Surging oil prices following the conflict in Iran are expected to have a limited impact on China compared to previous years, thanks to the country’s significant crude reserves and diversification of energy sources. Oil prices have surpassed $100 a barrel for the first time in four years, and analysts from OCBC suggest that China may be less affected by disruptions in the Strait of Hormuz than many neighboring countries.
China has amassed one of the world’s largest strategic and commercial crude reserves, estimated at 1.2 billion barrels. This stockpile, sufficient for about three to four months of supply, will likely buffer the economy from immediate price shocks. Director of the China Strategy Initiative at the Council on Foreign Relations, Rush Doshi, highlighted the shift that has occurred over the past two decades, which has reduced China’s reliance on maritime oil flows to about 40% to 50% of its seaborne oil imports.
By 2030, China aims to increase non-fossil fuels in its energy mix to 25%, from 21.7% in 2025. Notably, oil shipments through the Strait account for only 6.6% of China’s total energy consumption. Meanwhile, the renewables sector is growing, with renewables representing 1.2% of energy consumption in 2023, up from 0.2% two decades ago.
While coal remains a dominant energy source, China is making strides in electric vehicle adoption and renewable energy, which are expected to further insulate the economy from oil price fluctuations.

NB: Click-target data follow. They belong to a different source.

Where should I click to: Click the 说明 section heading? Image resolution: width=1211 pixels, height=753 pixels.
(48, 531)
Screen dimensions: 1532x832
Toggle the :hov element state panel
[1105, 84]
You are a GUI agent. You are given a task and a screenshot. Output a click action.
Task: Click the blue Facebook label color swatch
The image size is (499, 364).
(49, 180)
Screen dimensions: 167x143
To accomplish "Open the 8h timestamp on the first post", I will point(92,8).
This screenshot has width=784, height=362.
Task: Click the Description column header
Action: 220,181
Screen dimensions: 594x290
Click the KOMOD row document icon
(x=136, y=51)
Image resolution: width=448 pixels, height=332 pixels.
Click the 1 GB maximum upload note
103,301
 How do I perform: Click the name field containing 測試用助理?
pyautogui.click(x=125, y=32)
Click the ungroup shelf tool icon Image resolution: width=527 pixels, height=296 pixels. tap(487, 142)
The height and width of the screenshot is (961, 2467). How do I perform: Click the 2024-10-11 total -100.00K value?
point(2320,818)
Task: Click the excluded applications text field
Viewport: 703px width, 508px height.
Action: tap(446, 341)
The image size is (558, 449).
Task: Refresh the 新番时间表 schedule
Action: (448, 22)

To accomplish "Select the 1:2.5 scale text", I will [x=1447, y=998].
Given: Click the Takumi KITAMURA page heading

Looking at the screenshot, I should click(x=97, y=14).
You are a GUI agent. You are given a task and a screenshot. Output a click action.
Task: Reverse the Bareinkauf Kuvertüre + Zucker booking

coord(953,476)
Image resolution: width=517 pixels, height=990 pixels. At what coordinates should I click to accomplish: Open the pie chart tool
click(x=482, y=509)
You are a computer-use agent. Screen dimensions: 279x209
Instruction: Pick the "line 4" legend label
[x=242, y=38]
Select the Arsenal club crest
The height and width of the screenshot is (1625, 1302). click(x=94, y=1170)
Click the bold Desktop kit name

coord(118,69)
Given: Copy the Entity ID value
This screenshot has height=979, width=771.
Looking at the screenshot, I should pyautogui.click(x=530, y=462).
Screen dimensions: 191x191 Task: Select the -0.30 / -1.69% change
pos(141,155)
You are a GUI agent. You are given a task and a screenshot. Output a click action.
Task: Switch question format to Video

The transition, however, faces challenges due to the dominance of state-owned corporations in the fossil fuel industry.
As the ongoing conflict continues, analysts emphasize the importance of reducing dependence on imported oil and advancing structural changes towards decarbonization.
Why this story matters:
- China is uniquely positioned to face oil price fluctuations due to its strategic reserves and renewable energy investments.
Key takeaway:
- China’s diversification of energy sources and substantial crude stockpiles offer resilience against oil market shocks.
Opposing viewpoint:
- Critics argue that the reliance on state-owned firms may hinder agile responses to energy market dynamics.